A paper has been published by a large multidisciplinary group from Sweden and Spain, using computer simulations and fMRI scans to look at working memory. The research is reported in Science Daily (here) and (here).
The working memory, which is our ability to retain and process information over time, is essential to most cognitive processes, such as thinking, language and planning. It has long been known that the working memory is subject to limitations, as we can only manage to “juggle” a certain number of mnemonic items at any one time. Functional magnetic resonance imagery (fMRI) has also revealed that the frontal and parietal lobes are activated when a sequence of two pictures is to be retained briefly in the visual working memory. However, just how the nerve cells work together to handle this task has remained a mystery…
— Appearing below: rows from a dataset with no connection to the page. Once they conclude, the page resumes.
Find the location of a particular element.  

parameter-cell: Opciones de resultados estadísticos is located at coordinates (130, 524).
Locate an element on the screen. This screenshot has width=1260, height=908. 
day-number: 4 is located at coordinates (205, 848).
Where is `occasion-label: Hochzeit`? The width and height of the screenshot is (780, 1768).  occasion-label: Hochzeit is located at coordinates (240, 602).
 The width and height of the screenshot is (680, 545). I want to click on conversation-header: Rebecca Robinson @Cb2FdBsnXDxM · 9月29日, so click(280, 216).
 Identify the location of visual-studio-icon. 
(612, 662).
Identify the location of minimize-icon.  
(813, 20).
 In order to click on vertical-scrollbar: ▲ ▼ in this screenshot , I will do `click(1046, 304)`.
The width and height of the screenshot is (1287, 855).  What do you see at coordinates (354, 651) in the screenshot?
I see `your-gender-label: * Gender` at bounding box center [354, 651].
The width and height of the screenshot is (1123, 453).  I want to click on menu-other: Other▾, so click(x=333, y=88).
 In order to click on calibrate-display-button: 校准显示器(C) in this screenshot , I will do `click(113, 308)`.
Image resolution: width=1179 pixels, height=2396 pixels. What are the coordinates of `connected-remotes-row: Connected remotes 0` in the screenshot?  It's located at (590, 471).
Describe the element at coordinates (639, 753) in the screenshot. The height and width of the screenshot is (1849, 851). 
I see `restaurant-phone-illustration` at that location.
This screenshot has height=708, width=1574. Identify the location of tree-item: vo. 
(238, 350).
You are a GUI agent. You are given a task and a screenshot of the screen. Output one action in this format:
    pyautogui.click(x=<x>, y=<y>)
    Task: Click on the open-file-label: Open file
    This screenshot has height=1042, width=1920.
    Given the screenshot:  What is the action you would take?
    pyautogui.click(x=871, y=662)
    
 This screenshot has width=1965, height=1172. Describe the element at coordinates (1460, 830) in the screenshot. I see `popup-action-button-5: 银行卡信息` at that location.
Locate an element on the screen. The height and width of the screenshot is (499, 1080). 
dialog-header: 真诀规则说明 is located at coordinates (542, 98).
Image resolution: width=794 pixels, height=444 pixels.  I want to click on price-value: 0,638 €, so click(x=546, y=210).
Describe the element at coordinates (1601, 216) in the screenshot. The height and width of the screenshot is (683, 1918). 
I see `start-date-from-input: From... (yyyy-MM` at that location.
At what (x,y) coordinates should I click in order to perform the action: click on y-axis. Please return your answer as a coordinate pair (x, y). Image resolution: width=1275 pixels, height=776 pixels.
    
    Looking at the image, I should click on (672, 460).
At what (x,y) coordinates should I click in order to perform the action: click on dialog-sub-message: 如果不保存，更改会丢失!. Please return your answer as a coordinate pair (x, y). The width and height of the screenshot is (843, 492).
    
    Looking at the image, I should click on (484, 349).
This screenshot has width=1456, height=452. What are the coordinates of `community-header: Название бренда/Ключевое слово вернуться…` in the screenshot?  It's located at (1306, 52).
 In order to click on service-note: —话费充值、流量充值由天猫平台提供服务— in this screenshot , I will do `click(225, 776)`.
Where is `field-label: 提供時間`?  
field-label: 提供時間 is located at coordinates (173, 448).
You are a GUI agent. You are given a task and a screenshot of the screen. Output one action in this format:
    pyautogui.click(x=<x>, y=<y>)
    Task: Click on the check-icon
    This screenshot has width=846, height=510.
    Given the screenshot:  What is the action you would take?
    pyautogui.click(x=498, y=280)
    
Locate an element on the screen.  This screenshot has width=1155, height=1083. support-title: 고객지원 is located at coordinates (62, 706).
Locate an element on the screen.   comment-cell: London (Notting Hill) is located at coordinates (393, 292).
For their project, the researchers used techniques from different scientific fields, applying them to previously known data on how nerve cells and their synapses function biochemically and electrophysiologically. They then developed, using mathematical tools, a form of virtual or computer simulated model brain. The computations carried out with this “model brain” were tested using fMRI experiments, which allowed the researchers to confirm that the computations genuinely gave answers to the questions they asked.
With their model brain, the team was able to discover why the working memory is only capable of retaining between two and seven different pictures simultaneously. As the working memory load rises, the active neurons in the parietal lobe increasingly inhibit the activity of surrounding cells. The inhibition of the inter-neuronal impulses eventually becomes so strong that it prevents the storage of additional visual input, although it can be partly offset through the greater stimulation of the frontal lobes. This leads the researchers to suggest in their article that the frontal lobes might be able to regulate the memory capacity of the parietal lobes…This finding was also replicable in follow-up experiments on humans.